___ Texto de lectura ___

Un juicio visto para sentencia con pocas pruebas contra los acusados

Los jueces decidirán y seguro que lo harán movidos por criterios jurídicos y no de opinión pública

El juicio sobre la salida a Bolsa de Bankia quedó ayer visto para sentencia, ocho años después de que ocurriesen los hechos, tras varios años de instrucción y después de meses de vista oral que no han aportado material probatorio sobre los hechos de que se acusa a quienes se han sentado en el banquillo. No cabe duda de que la salida a Bolsa de Bankia (y quizá incluso la gestación de la propia entidad) fue un error, ni de que atrapó a cientos de miles de pequeños inversores (que ya han sido compensados). Pero ese es un juicio hecho a posteriori, ahora que sabemos que la crisis de la deuda, la recaída en la recesión y la mala gestión de la crisis bancaria española forzaron el rescate no solo de Bankia, sino de un buen puñado de cajas de ahorros. Seguramente, los gestores de Bankia, y las autoridades económicas y supervisoras que les acompañaron en su camino, creían en el momento de la salida a Bolsa que las cosas saldrían de otra manera.

___ Extracto de datos ___

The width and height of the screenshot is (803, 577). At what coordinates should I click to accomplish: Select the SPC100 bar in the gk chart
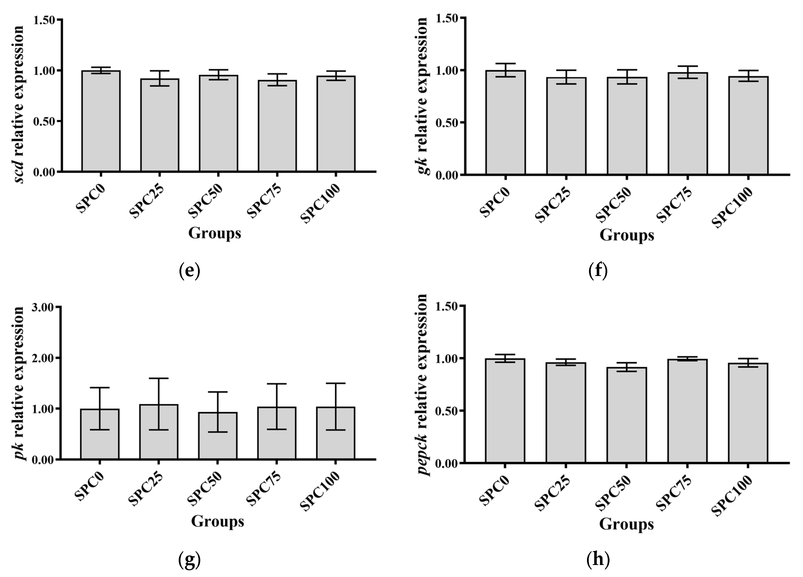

___

Con la información >>
1/ Según el texto sobre el juicio de Bankia, ¿qué tres factores forzaron el rescate de Bankia y de varias cajas de ahorros? Enuméralos.
2/ Continúa el texto sobre el juicio de Bankia a partir de su última oración.

Respuestas escritas >>
1/
- La crisis de la deuda
- La recaída en la recesión
- La mala gestión de la crisis bancaria española

2/
En el juicio se ha dedicado mucho tiempo a dirimir cuestiones sin ninguna trascendencia penal, se han escuchado soflamas de personajes mediáticos y se ha discutido sobre quién dijo qué en una cena para provocar la dimisión de Rato o sobre quién pidió o no al FMI que alertase sobre la situación de Bankia. Y también se han escuchado muchos disparates financieros y contables, con frecuencia de boca de la fiscalía. Pero no se ha demostrado que hubiera un ánimo deliberado de estafar ni de falsear las cuentas de la salida a Bolsa por parte de los acusados. Unas cuentas que estaban auditadas y estrechamente supervisadas por el Banco de España. Es cierto que el legislador y el supervisor podrían haber sido más exigentes con Bankia y con las demás entidades en materia de saneamientos y provisiones, pero eso no implica que Bankia estuviera incumpliendo la ley con sus cuentas. Cuando, ya cotizando, la regulación cambió y la situación se deterioró, el auditor (aquí sorprendentemente acusado) se negó a avalar las cuentas.

Ha habido informes de peritos contradictorios, las sesiones del juicio han puesto de manifiesto comportamientos muy poco edificantes de los protagonistas de la crisis de Bankia, pero la fiscal no ha sido capaz de armar un caso convincente desde el punto de vista penal, a diferencia de lo ocurrido en el caso de las tarjetas black. Serán los jueces los que tengan que tomar la decisión, y seguro que lo harán movidos por criterios jurídicos y no de opinión pública.